== Work instructions ==
Check each line of the material that follows, and copy those holding the string "folder".

= = = = =

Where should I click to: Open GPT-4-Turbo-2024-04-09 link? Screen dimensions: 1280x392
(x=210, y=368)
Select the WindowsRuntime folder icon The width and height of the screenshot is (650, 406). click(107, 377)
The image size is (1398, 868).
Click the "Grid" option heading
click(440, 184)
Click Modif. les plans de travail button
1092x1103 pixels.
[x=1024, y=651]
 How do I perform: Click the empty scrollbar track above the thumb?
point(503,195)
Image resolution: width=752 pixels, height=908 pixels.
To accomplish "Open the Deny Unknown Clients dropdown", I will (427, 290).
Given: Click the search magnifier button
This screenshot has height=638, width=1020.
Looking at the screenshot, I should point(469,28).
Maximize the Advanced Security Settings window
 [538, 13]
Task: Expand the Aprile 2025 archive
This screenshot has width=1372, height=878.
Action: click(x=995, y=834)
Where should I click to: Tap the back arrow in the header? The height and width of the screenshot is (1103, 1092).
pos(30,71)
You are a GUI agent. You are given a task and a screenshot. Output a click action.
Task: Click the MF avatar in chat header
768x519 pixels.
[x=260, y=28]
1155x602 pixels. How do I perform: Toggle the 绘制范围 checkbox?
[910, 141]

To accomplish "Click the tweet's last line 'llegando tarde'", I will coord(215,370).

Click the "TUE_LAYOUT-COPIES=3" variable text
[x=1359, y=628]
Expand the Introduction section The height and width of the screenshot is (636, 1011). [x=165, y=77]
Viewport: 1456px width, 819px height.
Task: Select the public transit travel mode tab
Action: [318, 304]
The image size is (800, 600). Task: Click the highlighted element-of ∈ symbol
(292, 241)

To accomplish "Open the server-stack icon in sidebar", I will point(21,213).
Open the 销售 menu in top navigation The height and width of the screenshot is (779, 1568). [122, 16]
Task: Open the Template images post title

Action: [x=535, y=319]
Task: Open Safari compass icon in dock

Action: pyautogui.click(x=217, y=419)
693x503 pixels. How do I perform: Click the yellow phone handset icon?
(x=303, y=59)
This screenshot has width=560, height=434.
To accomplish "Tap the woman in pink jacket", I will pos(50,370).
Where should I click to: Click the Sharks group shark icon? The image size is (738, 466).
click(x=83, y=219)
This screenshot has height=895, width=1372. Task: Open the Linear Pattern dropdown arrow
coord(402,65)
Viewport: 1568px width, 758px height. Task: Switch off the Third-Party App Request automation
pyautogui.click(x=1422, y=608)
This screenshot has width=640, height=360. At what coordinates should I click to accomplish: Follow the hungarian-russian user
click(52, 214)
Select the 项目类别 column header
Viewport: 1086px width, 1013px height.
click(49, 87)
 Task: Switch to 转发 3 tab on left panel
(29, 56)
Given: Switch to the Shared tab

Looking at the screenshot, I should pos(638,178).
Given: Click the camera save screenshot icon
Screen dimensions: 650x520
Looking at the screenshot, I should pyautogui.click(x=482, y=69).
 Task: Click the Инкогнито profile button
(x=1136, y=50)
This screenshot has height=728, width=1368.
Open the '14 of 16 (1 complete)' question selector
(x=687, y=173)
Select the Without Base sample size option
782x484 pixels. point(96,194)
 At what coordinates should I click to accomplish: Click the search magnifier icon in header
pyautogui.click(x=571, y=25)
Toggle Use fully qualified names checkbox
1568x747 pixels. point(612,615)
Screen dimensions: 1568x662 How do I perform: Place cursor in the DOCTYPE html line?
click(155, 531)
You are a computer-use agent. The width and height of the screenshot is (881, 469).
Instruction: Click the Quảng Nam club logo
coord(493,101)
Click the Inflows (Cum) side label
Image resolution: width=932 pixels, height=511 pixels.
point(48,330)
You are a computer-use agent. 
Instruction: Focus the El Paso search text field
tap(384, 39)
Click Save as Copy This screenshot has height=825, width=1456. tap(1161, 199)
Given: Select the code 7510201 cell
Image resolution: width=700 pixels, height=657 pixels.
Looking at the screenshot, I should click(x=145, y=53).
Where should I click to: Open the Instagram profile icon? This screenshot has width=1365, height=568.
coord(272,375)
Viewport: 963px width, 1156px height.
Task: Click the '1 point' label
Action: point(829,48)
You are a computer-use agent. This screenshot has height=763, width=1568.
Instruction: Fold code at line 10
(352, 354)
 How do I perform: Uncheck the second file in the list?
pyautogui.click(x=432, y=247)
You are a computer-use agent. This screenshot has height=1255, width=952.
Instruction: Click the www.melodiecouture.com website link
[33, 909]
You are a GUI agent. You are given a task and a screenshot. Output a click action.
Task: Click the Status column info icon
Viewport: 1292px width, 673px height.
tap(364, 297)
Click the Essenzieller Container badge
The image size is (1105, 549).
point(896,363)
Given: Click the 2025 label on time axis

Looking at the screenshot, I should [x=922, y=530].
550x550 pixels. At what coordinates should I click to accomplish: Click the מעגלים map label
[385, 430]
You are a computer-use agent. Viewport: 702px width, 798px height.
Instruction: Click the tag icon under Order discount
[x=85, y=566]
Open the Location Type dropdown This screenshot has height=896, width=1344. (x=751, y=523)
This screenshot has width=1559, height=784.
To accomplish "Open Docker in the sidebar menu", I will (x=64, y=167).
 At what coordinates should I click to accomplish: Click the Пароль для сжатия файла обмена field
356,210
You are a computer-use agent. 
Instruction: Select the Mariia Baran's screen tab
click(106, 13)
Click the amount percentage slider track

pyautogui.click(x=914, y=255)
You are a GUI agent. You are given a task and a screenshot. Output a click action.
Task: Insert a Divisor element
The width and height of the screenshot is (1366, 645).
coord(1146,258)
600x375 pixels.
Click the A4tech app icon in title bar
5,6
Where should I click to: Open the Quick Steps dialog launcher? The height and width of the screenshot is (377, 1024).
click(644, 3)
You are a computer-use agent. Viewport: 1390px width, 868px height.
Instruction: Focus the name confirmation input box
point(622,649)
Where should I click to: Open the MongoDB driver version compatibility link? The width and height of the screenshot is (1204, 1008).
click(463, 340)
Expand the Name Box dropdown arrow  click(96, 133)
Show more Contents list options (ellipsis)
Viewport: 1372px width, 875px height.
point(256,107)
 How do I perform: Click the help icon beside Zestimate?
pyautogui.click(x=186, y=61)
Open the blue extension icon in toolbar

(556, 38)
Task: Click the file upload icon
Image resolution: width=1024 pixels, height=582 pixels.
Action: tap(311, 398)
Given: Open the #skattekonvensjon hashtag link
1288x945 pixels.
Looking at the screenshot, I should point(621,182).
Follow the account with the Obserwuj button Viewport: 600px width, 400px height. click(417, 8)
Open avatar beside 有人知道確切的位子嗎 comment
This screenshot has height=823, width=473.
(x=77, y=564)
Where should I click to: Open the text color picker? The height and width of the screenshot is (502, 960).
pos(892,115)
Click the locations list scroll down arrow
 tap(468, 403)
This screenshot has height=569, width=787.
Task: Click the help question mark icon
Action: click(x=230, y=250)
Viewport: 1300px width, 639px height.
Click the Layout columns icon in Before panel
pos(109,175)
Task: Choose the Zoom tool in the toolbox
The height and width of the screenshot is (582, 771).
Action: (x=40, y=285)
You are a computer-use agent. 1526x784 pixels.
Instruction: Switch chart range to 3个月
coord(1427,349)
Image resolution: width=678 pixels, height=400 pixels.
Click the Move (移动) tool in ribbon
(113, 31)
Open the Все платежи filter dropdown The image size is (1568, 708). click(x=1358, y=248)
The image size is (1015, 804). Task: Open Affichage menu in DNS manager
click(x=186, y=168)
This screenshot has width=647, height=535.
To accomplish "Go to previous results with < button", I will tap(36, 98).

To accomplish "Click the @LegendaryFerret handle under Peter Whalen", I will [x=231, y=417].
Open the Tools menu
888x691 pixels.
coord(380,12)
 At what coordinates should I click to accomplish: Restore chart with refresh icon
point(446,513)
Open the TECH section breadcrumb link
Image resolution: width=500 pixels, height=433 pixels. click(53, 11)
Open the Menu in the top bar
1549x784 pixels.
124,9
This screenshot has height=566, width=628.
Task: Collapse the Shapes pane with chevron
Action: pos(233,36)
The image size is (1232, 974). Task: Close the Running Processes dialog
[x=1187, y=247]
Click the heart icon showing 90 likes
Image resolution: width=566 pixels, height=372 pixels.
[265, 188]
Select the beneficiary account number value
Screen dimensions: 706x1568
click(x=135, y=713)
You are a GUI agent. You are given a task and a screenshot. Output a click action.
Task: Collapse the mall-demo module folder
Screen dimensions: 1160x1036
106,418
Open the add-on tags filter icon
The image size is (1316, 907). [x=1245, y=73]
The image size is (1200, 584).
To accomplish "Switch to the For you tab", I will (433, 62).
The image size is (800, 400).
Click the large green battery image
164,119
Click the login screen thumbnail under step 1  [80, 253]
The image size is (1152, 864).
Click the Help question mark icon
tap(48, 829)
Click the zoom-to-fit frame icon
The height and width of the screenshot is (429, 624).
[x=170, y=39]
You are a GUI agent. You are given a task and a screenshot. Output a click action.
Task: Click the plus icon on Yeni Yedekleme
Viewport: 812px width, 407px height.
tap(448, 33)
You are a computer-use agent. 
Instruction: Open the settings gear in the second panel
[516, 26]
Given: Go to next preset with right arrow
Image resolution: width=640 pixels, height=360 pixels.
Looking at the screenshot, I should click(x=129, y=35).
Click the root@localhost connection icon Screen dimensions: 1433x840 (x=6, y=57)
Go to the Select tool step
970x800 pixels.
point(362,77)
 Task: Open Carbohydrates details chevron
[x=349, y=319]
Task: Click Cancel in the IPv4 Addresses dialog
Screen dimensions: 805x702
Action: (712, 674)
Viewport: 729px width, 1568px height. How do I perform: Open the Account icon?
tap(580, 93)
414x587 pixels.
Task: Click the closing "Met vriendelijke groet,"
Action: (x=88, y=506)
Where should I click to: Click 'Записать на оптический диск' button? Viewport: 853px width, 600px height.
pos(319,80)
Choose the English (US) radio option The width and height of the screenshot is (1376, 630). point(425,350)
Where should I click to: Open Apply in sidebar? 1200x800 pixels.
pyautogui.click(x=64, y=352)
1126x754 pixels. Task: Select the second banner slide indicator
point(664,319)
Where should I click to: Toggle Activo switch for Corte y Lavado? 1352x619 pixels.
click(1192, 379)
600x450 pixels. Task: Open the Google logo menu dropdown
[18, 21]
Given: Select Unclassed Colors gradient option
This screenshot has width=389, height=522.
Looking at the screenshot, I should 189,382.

= = = = =

== Answer to this task ==
Select the WindowsRuntime folder icon The width and height of the screenshot is (650, 406). click(107, 377)
Task: Collapse the mall-demo module folder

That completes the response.